> Data for processing:
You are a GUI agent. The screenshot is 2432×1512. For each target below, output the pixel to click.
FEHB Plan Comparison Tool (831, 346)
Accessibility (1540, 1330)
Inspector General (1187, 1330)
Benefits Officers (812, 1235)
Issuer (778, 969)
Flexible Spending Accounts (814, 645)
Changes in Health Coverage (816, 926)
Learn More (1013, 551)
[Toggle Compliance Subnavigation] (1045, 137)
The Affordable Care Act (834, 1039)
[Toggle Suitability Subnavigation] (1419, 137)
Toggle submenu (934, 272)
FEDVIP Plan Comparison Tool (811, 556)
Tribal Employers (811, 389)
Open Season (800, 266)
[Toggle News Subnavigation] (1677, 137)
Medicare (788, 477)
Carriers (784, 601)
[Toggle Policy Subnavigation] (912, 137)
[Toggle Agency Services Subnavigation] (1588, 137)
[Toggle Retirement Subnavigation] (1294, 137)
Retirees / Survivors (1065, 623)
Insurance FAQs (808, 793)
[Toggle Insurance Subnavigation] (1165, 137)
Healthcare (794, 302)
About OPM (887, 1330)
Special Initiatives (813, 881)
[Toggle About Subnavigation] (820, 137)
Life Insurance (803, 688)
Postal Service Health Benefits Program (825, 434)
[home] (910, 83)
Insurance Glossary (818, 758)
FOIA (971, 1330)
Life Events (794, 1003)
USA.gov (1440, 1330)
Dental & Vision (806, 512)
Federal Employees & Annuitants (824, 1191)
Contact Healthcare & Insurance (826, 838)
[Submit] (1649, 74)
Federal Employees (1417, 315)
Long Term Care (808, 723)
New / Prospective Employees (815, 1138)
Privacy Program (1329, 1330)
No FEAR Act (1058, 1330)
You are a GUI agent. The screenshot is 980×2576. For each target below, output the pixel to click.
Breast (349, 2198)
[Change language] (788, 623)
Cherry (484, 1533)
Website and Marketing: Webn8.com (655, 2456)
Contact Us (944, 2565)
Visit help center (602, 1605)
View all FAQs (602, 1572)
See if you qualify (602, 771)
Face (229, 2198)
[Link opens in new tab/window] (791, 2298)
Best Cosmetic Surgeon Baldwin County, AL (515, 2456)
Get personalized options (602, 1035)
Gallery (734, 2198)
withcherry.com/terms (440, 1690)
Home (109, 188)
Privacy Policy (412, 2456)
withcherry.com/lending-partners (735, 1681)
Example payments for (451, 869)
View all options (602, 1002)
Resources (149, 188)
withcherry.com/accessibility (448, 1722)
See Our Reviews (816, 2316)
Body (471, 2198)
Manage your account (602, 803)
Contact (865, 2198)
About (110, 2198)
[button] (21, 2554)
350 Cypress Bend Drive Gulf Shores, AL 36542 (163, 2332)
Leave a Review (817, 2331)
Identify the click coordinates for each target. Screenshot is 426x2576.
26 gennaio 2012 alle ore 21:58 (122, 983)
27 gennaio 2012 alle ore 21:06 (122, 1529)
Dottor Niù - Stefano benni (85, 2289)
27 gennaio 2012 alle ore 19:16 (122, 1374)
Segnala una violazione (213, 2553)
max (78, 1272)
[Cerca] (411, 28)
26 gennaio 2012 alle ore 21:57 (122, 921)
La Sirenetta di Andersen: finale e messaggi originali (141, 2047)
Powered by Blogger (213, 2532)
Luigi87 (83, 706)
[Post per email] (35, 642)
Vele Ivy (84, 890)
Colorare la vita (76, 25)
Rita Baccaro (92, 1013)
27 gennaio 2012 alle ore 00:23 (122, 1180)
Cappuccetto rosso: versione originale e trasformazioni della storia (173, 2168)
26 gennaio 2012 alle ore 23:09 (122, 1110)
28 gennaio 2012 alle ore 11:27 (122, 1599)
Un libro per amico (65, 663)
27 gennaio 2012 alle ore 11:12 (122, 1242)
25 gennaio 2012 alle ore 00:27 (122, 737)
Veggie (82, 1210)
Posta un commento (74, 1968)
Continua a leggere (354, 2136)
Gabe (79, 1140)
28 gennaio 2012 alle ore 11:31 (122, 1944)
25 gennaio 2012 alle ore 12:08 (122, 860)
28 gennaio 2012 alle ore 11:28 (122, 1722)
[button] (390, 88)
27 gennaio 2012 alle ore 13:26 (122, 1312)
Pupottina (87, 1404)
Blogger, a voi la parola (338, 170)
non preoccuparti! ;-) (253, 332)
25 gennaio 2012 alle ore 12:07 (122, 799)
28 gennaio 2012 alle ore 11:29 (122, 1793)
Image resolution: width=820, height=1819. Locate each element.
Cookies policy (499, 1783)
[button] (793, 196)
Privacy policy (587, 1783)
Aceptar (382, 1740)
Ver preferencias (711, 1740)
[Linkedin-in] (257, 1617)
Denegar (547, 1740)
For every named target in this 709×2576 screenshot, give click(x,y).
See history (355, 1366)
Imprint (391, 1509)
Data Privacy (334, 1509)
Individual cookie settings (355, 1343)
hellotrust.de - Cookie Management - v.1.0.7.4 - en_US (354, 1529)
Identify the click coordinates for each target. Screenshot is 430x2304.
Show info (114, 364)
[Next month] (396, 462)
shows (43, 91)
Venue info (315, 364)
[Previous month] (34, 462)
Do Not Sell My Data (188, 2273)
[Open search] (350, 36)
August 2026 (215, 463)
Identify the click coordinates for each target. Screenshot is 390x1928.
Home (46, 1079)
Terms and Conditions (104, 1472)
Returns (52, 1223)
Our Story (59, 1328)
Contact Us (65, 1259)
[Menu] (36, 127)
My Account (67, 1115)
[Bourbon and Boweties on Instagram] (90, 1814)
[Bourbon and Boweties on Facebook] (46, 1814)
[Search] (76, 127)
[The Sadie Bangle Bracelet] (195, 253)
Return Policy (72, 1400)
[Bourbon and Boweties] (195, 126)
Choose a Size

> Exercise directions:
Could you restate, word for word, the lines above from the one with "[Toggle Policy Subnavigation] (912, 137)" to the one with "[Toggle About Subnavigation] (820, 137)", both included?

> Answer box:
[Toggle Policy Subnavigation] (912, 137)
[Toggle Agency Services Subnavigation] (1588, 137)
[Toggle Retirement Subnavigation] (1294, 137)
Retirees / Survivors (1065, 623)
Insurance FAQs (808, 793)
[Toggle Insurance Subnavigation] (1165, 137)
Healthcare (794, 302)
About OPM (887, 1330)
Special Initiatives (813, 881)
[Toggle About Subnavigation] (820, 137)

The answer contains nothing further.